Among the 25 symptomatic mutation carriers, 0 (0%) were categorized as normal-appearing (i.e., assigned to very early SuStaIn stages at which there is low confidence in the subtype assignment), 20 (80%) were assigned to the temporal subtype, and 5 (20%) were assigned to the frontotemporal subtype. Of the 57 presymptomatic mutation carriers, 48 (84%) were assigned to the normal-appearing group, 3 (5%) were assigned to the temporal subtype, and 6 (11%) were assigned to the frontotemporal subtype. Overall this gave a total of 33 subtypable (i.e., with detectable imaging abnormalities) mutation carriers, with a total of 23 individuals (68%) in the temporal subtype and 11 individuals (32%) in the frontotemporal subtype at baseline.

Subtype Demographics

Table 1 shows the demographics of the normal-appearing group, temporal subtype, and frontotemporal subtype. There were significant differences in age at visit, proportion of symptomatic individuals, and estimated years from onset (EYO) among the 3 groups, but no differences in the proportion of men and women. The normal-appearing group was the youngest (mean age 38.3 ± 11.1 years), contained no symptomatic individuals, and had the longest estimated time until onset (average EYO of −15.0 ± 11.2 years).

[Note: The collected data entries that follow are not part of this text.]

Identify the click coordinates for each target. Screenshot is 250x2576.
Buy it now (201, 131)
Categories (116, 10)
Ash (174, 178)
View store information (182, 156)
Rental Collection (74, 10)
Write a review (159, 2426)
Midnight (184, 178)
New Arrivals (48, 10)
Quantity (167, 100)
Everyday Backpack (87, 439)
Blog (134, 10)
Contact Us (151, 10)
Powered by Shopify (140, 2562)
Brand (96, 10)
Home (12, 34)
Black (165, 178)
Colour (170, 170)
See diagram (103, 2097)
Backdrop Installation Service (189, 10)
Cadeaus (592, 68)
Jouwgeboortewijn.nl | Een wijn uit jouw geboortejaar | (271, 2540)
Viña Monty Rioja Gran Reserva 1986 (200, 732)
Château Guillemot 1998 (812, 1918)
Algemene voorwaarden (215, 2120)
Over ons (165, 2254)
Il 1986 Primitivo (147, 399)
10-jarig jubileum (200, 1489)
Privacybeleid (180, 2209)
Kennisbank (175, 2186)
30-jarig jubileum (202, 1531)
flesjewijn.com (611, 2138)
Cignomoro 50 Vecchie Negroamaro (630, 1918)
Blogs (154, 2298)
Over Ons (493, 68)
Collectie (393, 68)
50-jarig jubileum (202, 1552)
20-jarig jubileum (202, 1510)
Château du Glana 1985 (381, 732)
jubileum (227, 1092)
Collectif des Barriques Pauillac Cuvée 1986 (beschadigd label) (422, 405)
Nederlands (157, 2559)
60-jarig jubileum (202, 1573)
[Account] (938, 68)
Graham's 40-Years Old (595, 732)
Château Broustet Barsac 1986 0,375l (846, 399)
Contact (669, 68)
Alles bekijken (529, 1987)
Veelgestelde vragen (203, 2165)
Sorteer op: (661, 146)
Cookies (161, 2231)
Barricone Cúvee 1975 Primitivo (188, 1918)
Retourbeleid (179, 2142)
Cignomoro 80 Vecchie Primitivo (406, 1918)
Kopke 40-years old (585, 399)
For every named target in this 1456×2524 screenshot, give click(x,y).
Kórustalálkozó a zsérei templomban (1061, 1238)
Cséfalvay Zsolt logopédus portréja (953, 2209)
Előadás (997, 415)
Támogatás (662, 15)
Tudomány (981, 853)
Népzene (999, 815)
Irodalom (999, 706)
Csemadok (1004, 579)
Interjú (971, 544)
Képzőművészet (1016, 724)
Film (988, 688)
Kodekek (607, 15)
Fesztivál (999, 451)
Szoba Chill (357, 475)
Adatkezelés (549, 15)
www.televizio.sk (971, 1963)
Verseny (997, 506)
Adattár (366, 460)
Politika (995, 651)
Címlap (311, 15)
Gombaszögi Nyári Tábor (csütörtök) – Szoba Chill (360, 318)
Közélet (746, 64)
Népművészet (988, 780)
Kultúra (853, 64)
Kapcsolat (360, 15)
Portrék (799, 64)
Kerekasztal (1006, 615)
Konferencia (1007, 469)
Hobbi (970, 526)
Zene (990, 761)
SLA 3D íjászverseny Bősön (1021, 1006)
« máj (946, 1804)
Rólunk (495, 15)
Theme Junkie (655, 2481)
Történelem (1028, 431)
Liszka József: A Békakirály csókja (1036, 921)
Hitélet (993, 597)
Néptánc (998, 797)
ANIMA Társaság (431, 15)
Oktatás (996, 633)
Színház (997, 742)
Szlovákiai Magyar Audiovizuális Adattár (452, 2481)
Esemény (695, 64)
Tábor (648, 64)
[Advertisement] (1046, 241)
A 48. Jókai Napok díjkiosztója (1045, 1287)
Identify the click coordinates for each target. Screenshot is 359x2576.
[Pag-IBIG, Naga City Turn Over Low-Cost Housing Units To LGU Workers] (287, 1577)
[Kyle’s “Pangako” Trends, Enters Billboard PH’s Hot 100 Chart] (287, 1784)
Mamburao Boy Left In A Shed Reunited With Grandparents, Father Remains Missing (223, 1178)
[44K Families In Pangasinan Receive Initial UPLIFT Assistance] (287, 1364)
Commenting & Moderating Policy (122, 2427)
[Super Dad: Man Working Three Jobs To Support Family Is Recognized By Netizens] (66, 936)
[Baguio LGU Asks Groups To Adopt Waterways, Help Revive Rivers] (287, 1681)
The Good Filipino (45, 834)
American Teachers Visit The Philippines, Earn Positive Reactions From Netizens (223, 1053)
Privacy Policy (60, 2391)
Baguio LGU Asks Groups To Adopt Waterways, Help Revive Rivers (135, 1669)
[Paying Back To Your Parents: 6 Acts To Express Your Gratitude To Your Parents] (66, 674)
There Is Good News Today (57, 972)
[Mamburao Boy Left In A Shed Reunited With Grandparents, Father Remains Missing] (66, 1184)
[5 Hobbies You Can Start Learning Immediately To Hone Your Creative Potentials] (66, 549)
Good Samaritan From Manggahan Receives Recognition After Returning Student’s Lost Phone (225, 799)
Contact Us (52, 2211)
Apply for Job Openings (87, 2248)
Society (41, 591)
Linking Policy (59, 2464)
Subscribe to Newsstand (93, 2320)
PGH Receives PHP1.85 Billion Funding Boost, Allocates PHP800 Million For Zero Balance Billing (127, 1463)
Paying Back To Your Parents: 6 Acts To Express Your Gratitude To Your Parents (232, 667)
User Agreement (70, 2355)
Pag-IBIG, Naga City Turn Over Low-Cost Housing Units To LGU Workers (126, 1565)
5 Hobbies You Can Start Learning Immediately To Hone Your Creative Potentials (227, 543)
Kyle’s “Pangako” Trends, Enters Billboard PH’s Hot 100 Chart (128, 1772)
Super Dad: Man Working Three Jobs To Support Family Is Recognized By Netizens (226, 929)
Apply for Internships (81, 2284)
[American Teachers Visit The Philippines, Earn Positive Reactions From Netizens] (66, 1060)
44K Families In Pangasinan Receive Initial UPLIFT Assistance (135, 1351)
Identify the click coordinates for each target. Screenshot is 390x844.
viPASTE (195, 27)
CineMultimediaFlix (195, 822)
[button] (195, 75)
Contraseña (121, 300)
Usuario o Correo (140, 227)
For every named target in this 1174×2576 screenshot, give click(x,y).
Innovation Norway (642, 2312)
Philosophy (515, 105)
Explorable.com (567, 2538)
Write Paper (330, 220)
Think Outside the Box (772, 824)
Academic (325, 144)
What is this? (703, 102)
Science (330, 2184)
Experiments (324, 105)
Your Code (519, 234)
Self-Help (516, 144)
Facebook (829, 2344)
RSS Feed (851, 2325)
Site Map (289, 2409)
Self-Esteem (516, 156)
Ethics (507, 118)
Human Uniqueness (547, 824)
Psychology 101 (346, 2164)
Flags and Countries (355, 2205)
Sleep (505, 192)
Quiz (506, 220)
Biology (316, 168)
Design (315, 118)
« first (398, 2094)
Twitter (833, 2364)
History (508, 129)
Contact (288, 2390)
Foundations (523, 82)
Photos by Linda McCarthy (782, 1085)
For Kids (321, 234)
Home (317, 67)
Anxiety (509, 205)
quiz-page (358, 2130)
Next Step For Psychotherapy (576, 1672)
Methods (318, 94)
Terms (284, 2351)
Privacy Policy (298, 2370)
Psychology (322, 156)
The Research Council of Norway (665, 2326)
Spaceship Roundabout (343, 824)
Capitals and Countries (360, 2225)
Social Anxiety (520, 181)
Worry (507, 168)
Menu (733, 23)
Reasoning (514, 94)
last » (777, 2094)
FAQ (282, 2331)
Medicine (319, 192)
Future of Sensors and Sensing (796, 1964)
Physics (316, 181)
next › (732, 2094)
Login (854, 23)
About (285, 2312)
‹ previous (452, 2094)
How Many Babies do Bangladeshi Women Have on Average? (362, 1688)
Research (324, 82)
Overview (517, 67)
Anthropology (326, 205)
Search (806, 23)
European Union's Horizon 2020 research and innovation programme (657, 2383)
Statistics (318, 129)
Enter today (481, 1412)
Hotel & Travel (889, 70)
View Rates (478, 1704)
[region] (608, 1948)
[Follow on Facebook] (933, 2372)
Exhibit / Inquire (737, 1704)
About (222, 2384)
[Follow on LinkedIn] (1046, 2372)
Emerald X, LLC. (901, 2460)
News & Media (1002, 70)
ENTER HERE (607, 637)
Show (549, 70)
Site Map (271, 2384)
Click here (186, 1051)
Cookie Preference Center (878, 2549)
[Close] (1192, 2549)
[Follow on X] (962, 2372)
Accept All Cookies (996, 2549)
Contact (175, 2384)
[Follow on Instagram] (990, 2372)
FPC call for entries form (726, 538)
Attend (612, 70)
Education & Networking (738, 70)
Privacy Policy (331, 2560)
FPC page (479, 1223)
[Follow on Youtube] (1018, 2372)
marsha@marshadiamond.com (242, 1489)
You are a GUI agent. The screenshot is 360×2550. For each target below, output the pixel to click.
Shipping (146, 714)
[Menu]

The temporal group was the oldest (mean age 59.0 ± 8.9 years), had the highest (87%) proportion of symptomatic individuals, and had the least estimated time until onset (average EYO of 4.8 ± 5.8 years, i.e., past onset). The frontotemporal group had a mean age of 47.7 ± 10.6 years, 45% symptomatic individuals, and an average EYO of −1.7 ± 8.7 years. SuStaIn stage was significantly correlated with EYO in the subtypable mutation carriers (r = 0.54, p ≤ 0.001, n = 34), with a similar correlation coefficient when analyzing each subtype individually (temporal: r = 0.49, p = 0.017, n = 23; frontotemporal: r = 0.51, p = 0.110, n = 11).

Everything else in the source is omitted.